Er kämpfte eine Weile mit sich.
»Nein, nein!« sagte er dann in noch entschiedenerem Tone als vorher. »Um keinen Preis . . . niemals! Wenn es nun nicht wahr ist? Wenn es mir nur so vorgekommen ist? . . . Niemals, niemals!«
»Was ist es denn? Wohl etwas Furchtbares?« sagte sie, indem sie nachdachte und einen forschenden Blick auf ihn richtete. Dann überzog allmählich ein Schimmer von Verständnis ihr Gesicht; in jeden Zug desselben drang ein Strahl von Erkenntnis ein, und auf einmal leuchtete ihr ganzes Gesicht in vollem Verständnis auf. So tritt die Sonne manchmal aus einer Wolke heraus und beleuchtet nach und nach zuerst einen Strauch, dann einen zweiten, dann ein Dach und übergießt endlich auf einmal die ganze Landschaft mit ihrem Lichte. Olga wußte nun, was Oblomow dachte.

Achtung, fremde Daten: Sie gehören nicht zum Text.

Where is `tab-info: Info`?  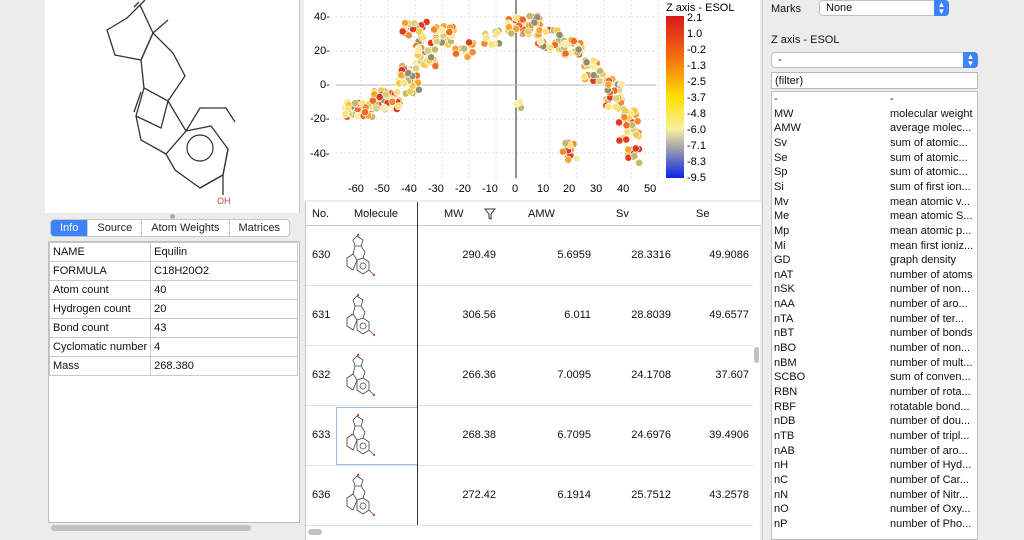 tab-info: Info is located at coordinates (70, 228).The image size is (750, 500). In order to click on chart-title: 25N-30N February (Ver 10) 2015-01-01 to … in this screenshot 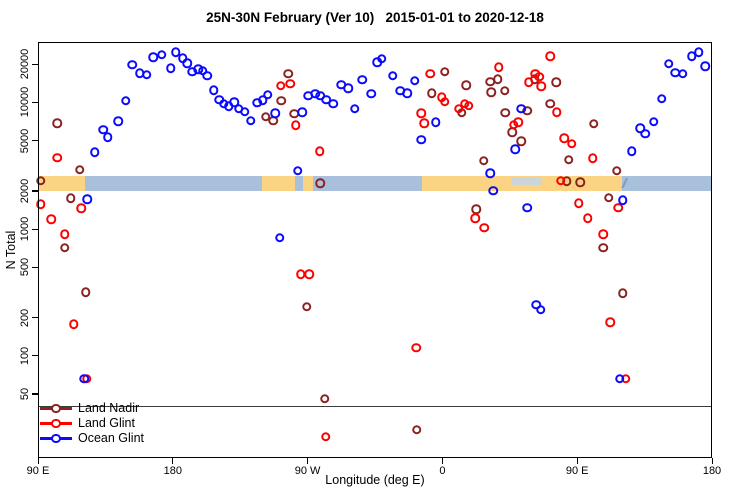, I will do `click(375, 18)`.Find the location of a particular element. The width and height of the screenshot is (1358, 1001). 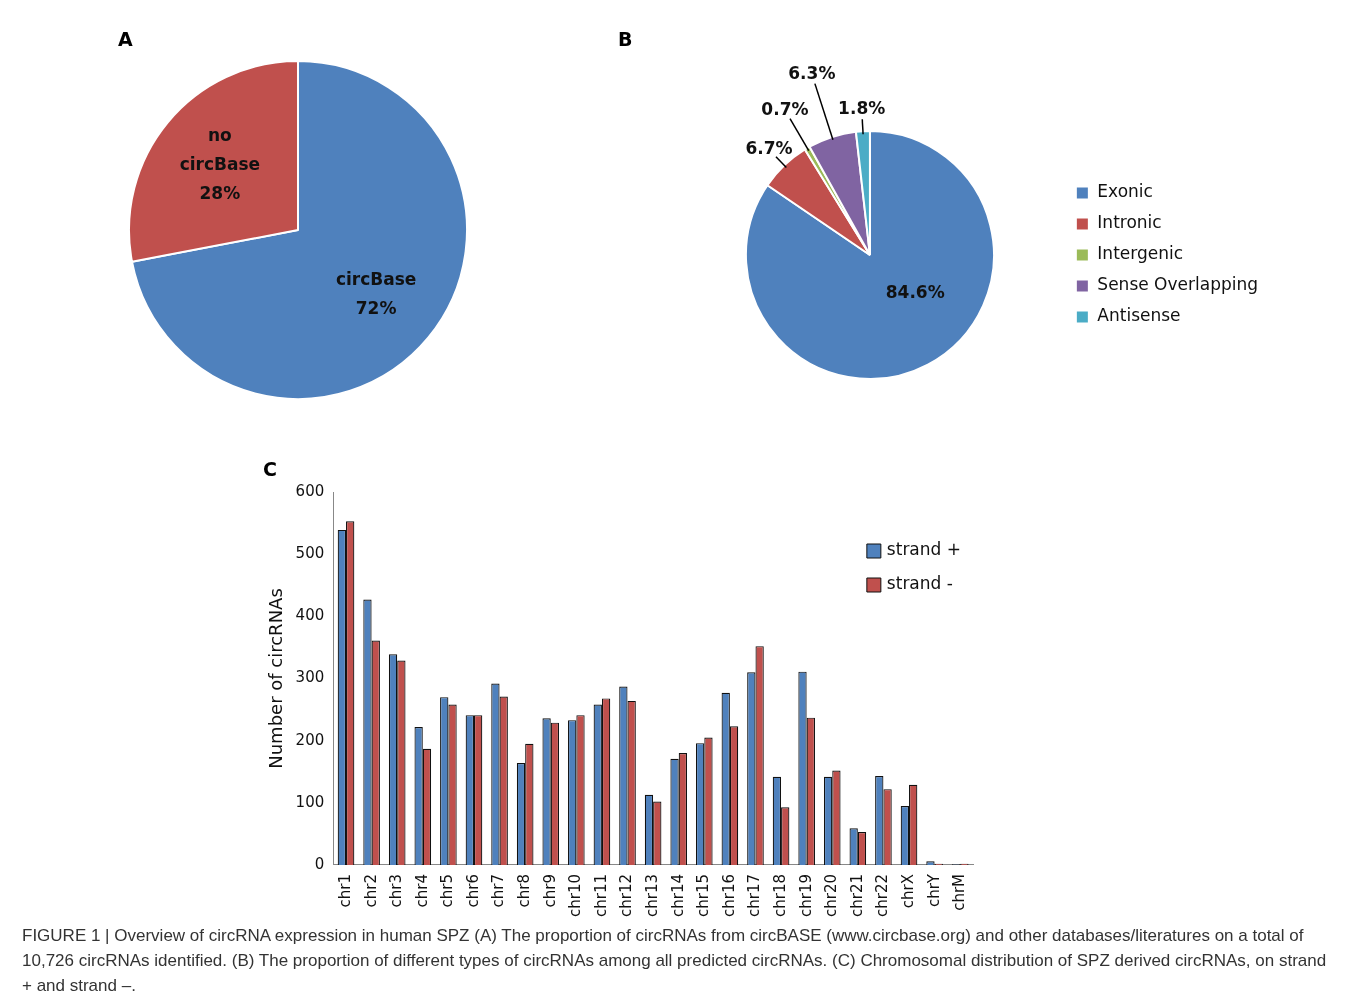

x-tick-label: chr10 is located at coordinates (576, 896).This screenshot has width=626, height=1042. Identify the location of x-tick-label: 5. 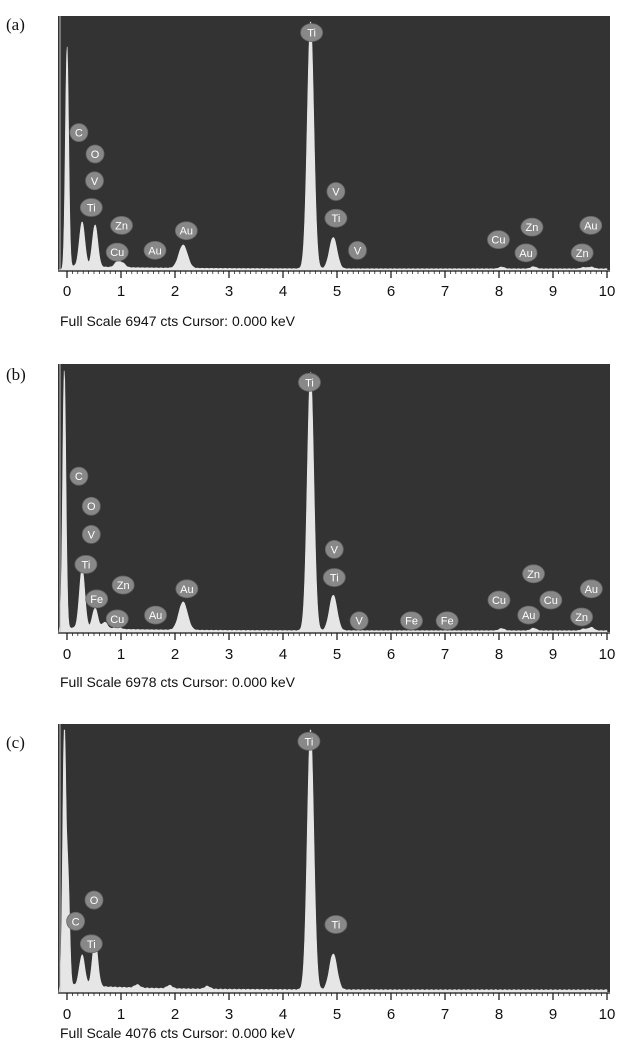
(337, 654).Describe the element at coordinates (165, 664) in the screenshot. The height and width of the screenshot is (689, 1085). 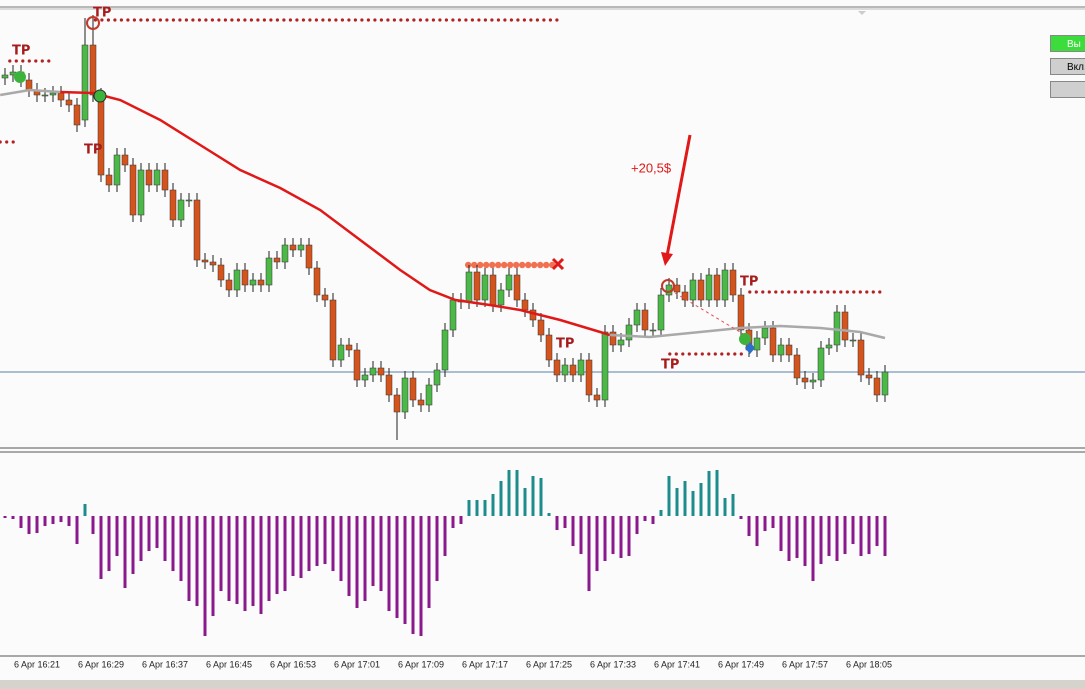
I see `x-tick-label: 6 Apr 16:37` at that location.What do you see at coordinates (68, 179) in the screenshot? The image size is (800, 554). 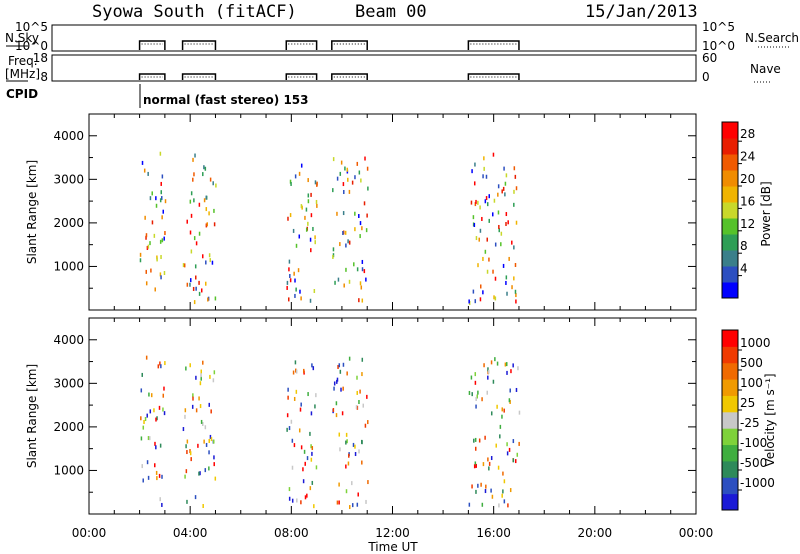 I see `y-tick-label: 3000` at bounding box center [68, 179].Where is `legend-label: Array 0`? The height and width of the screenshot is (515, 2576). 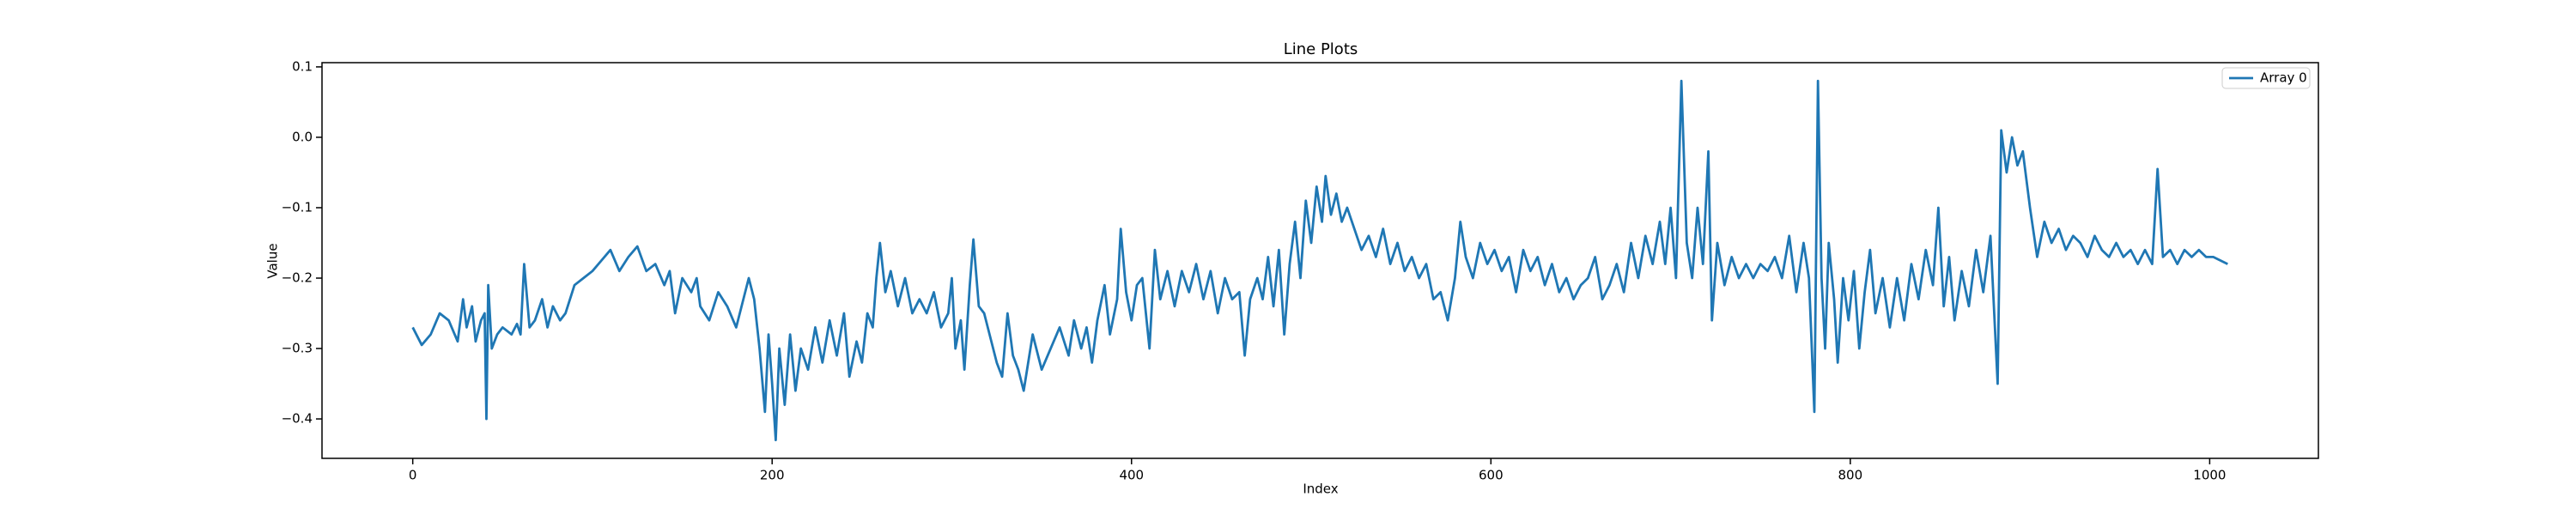 legend-label: Array 0 is located at coordinates (2284, 78).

»Nein, nein, ich werde es nicht über die Lippen bringen . . .« versicherte Oblomow. »Fragen Sie lieber nicht!«
»Ich frage Sie auch gar nicht«, antwortete sie in gleichmütigem Tone.
»Aber wie geht das zu? Noch soeben wollten Sie doch . . .«
»Kommen Sie ins Haus«, sagte sie ernst, ohne auf ihn zu hören, »ma tante wartet.«
Sie ging voran, ließ ihn mit der Tante zusammen und begab sich geradewegs nach ihrem Zimmer.